在一些具體實例中，本文所述之組成物係藉助於肺內投藥而投予向有需要的個體。舉例而言，本文所述之組成物可藉助於噴霧器或吸入器遞送至罹患諸如哮喘或COPD之病症的個體(例如人類)。

本文所述之組成物之適合劑量(該劑量能夠治療或預防個體之病症)可視多種因素而定，包括例如所治療個體之年齡、性別及體重以及所用的特定抑制劑化合物。舉例而言，相較於不同組成物(例如抗TNFα組成物)治療同一個體所需之劑量，一種組成物(例如抗C5組成物)治療患有RA之個體可能需要不同劑量。影響投予個體之劑量的其他因素包括例如病症之類型或嚴重程度。舉例而言，患有RA之個體可能需要投予與患有PNH之個體不同劑量的本文所述之抗C5組成物。其他因素可包括例如同時或先前影響個體之其他醫學病症、個體之一般健康狀況、個體之遺傳素因、飲食、投藥時間、排泌速率、藥物組合及投予個體之任何其他額外治療劑。

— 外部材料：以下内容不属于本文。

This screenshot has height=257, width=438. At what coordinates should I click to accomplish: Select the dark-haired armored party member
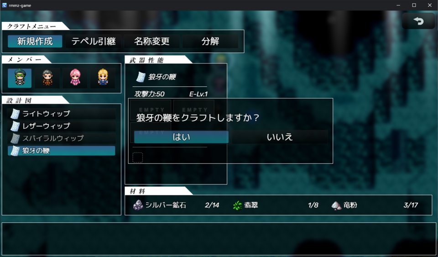(47, 78)
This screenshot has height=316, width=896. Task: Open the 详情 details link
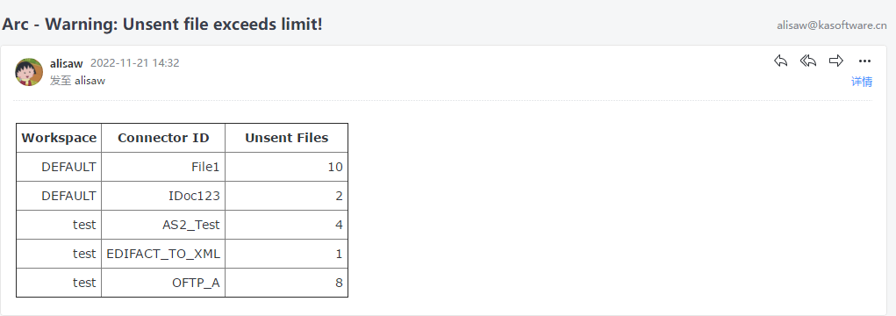click(862, 82)
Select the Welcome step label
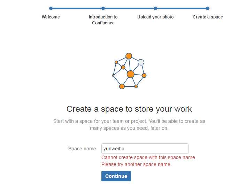Image resolution: width=246 pixels, height=189 pixels. (51, 17)
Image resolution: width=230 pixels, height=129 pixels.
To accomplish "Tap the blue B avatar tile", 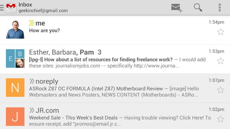I will pos(20,54).
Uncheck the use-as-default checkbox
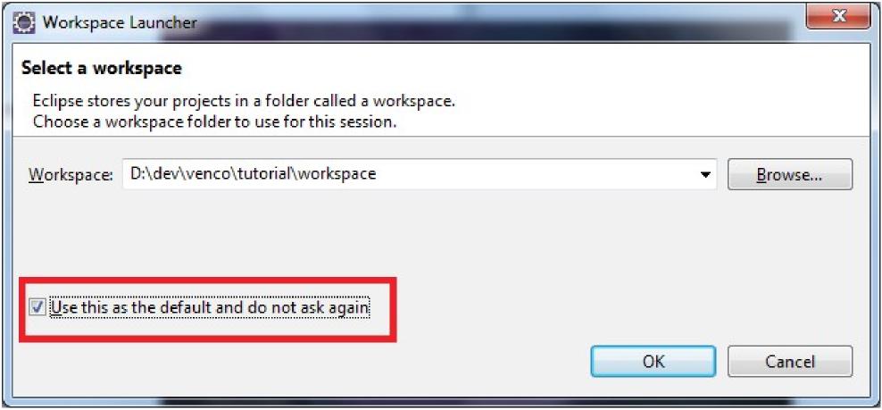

亦應理解，任何特定個體之特定劑量及治療方案將視治療醫學從業者(例如醫生或護士)之判斷而定。

本文所述之組成物可作為固定劑量投予，或以毫克/公斤(mg/kg)劑量投予。在一些具體實例中，亦可選擇可減少或避免針對組成物中之一或多種抗原結合分子產生抗體或其他宿主免疫反應的劑量。雖然決不希望具有限制性，但抗體(諸如本文所述之組成物)之例示性劑量包括例如1mg/kg至1000mg/kg、1mg/kg至100mg/kg、0.5mg/kg至50mg/kg、0.1mg/kg至100mg/kg、0.5mg/kg至25mg/kg、1mg/kg至20mg/kg及1mg/kg至10mg/kg。本文所述之組成物之例示性劑量包括(但不限於)0.1mg/kg、0.5mg/kg、1.0mg/kg、2.0mg/kg、4mg/kg、8mg/kg或20mg/kg。

A醫藥溶液可包括治療有效量之本文所述組成物。此等有效量容易由一般技術者部分地根據所投組成物之效應或組成物與一或多種其他活性劑之組合效應(若使用超過一種藥劑)來確定。本文所述組成物之治療有效量亦可根據諸如以下因素而改變：個體之疾病病況、年齡、性別及體重，以及組成物(及一或多種其他活性劑)誘發個體中之所需反應的能力，例如至少一種病狀參數之改善，例如補體介導性病症之至少一種症狀改善。舉例而言，治療有效量之本文所述組成物可抑制(減輕嚴重程度或消除發生)及/或預防特定病症，及/或此項技術中已知或本文所述之特定病症之任一種症狀。治療有效量亦為組成物之治療有益效應勝過任何毒性或不利效應的量。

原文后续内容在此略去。